Die ersten größeren Schriften sind die Briefe des Paulus die in den 50er Jahren einsetzen. Paulus wendet sich an Gemeinden, die er teils selbst gegründet hat, und geht auf ihre Fragen und Probleme ein. Seine Briefe lassen sich anhand seines Lebenslaufes und eines historisch verifizierten Vergleichsdatums, der Amtszeit des Statthalters Gallio, recht gut datieren.

Die vier Evangelien sind später entstanden. Die genaue Datierung wirft dabei Probleme auf. "Frühe" Schätzungen setzen in den 60er Jahren ein, während der theologische Mainstream eher die 70er bis 80er Jahre annimmt. Die Grundlage solcher Datierungen sind jedoch Argumentationen, die hinterfragt werden können. (Wenn beispielsweise argumentiert wird, daß ein Evangelium nach der Zerstörung Jerusalems geschrieben worden sein, weil diese Zerstörung - 70 n.Chr. - darin beschrieben ist, geht man dabei mit der Prämisse an den Text heran, daß die im Text als Prophetie angekündigte Zerstörung nachträglich eingefügt worden sei. Eine solche Annahme beruht jedoch auf keiner wirklichen Grundlage, sie ist lediglich eine Annahme, deren Berechtigung zweifelhaft ist.) Das Evangelium des Johannes wird auf die 90er Jahre datiert. Was noch nicht automatisch dagegen spricht, daß es von Johannes geschrieben wurde, da dieser tatsächlich mit einem hohen Alter gesegnet wurde, er lebte laut einer frühkirchlichen Quelle bis in die Zeit des Kaisers Trajan (98-117 n.Chr.).

Fazit

Wer die Bibel unbedingt bezweifeln möchte, wird dafür immer Gründe finden.
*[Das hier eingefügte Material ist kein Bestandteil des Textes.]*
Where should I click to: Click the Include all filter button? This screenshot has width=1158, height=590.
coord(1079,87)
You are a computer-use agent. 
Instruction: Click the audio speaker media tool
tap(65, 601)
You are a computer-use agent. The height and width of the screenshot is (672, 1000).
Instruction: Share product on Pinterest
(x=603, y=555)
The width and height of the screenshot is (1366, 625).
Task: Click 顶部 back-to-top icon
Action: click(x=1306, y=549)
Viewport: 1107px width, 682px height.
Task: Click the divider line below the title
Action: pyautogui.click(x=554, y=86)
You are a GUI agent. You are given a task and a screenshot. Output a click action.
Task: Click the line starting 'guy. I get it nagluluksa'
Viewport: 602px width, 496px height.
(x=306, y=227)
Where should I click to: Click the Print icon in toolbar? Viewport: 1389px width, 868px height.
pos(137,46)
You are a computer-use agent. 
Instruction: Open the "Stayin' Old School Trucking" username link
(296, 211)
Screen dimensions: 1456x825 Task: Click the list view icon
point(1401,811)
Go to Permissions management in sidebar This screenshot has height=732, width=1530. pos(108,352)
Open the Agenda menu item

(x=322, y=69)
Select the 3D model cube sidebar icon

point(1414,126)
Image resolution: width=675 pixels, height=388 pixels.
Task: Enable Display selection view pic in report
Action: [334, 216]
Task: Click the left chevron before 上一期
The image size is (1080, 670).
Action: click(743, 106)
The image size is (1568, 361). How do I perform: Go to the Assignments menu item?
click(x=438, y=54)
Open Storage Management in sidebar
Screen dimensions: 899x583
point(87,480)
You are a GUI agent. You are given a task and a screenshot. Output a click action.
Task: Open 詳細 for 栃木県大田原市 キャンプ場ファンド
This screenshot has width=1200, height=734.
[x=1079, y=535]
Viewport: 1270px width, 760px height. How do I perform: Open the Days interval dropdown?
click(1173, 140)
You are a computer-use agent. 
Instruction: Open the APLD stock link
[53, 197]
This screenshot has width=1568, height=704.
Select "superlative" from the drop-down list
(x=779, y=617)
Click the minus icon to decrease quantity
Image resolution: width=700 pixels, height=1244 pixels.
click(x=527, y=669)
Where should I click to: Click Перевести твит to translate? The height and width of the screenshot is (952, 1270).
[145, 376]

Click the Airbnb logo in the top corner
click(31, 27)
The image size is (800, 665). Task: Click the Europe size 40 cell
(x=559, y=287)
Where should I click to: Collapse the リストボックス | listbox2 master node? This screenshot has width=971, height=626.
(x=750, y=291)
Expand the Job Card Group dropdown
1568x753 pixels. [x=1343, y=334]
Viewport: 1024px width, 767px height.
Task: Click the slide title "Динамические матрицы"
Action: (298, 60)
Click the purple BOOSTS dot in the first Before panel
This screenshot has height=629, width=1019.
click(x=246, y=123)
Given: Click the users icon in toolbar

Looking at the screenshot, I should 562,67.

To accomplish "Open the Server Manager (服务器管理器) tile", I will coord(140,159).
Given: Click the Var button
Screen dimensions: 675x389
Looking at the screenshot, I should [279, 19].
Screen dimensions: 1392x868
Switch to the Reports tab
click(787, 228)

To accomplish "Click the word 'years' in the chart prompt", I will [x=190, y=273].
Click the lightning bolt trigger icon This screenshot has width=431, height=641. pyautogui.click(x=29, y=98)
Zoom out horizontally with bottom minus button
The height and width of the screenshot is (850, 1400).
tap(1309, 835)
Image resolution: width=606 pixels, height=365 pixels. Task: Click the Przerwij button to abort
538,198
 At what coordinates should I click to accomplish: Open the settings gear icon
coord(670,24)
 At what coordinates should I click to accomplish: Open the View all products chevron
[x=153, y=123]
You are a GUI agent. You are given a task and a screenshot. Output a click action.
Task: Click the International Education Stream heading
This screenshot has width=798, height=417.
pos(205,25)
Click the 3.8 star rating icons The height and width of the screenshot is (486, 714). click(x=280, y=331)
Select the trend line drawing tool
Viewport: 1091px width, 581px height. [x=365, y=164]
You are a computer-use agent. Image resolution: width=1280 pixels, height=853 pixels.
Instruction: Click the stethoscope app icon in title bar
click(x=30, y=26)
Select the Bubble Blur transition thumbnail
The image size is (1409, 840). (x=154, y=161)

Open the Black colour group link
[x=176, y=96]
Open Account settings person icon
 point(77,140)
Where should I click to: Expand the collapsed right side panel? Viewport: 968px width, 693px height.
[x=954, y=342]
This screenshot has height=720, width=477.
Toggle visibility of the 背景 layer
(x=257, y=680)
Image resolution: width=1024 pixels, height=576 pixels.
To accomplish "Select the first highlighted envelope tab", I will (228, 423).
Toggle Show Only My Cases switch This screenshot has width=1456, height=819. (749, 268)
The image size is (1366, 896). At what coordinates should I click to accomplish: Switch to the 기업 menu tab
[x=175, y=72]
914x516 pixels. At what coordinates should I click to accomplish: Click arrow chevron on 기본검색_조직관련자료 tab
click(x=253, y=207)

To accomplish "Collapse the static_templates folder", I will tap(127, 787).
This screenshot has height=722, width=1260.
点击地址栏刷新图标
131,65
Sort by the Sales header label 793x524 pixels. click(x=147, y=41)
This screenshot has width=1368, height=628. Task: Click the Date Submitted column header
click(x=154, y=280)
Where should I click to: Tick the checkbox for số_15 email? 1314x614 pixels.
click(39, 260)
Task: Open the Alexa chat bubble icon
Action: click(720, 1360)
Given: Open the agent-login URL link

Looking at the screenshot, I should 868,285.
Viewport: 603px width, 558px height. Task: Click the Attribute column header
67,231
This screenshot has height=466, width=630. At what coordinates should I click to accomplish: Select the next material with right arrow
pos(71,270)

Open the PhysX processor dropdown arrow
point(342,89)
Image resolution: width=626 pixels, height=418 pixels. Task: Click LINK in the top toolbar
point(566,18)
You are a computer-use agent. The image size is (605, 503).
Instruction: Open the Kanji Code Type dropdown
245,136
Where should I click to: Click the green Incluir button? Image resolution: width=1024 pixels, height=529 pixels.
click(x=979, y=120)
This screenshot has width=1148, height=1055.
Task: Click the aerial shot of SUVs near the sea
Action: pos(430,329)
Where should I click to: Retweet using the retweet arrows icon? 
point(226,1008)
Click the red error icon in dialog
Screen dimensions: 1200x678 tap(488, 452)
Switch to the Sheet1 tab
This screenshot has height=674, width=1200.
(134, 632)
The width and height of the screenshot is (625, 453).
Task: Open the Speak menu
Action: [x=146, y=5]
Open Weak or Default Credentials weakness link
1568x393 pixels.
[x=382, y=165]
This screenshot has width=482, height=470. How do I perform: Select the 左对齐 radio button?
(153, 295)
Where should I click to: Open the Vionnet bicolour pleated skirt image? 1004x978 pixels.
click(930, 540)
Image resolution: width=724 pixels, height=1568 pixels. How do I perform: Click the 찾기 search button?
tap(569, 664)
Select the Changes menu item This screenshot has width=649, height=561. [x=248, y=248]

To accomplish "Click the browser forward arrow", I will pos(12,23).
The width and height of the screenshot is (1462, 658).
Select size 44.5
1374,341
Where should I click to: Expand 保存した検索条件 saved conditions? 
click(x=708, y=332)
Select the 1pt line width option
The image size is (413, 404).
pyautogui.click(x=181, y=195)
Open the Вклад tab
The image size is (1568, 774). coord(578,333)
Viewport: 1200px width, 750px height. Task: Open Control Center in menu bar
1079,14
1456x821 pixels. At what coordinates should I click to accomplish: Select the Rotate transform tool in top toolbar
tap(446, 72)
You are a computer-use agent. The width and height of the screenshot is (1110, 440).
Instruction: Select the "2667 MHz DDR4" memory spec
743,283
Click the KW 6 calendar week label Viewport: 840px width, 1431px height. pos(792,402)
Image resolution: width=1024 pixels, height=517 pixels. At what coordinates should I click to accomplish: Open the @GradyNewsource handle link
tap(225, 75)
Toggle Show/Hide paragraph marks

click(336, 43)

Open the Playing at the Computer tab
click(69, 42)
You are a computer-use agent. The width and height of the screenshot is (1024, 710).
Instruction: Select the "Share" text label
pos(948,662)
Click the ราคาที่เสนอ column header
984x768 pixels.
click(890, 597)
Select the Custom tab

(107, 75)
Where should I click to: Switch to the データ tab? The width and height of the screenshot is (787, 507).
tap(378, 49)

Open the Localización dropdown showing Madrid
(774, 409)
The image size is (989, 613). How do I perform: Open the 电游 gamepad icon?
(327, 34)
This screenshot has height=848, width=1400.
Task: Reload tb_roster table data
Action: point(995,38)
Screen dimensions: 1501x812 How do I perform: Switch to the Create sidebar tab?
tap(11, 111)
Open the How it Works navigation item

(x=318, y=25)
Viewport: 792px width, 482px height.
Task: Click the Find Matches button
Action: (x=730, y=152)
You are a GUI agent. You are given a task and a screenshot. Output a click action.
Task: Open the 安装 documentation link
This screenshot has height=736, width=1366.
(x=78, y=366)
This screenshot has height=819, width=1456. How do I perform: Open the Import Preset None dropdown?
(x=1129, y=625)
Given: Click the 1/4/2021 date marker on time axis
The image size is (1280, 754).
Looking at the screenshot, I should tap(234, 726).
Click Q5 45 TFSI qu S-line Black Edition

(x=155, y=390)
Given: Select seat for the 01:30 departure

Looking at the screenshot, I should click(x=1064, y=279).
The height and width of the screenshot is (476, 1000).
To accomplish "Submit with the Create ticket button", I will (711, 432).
Wer jedoch bereit ist, die uns vorliegende Überlieferung zu prüfen und dabei "gerechte" Maßstäbe anzulegen, die er auch an andere antike Literatur anlegen würde, kann zu dem Ergebnis kommen, daß sie uns glaubwürdig überliefert ist. Wie sich zeigt, bleibt von der langen Zeit von 2000 Jahren wenig Zeit übrig, die wirklich durch Überlieferung überbrückt werden mußte, Zeit, in der aber auch noch Augenzeugen zur Verfügung standen. Das Neue Testament ist natürlich eine Übersetzung, aber nicht "zigmal", sondern aus dem griechischen Grundtext. Das Mißtrauen in mittelalterliche Machthaber und Kirchenfürsten war ausnahmsweise mal unberechtigt.

Es gibt eine Grundlage dafür, der Bibel zu trauen.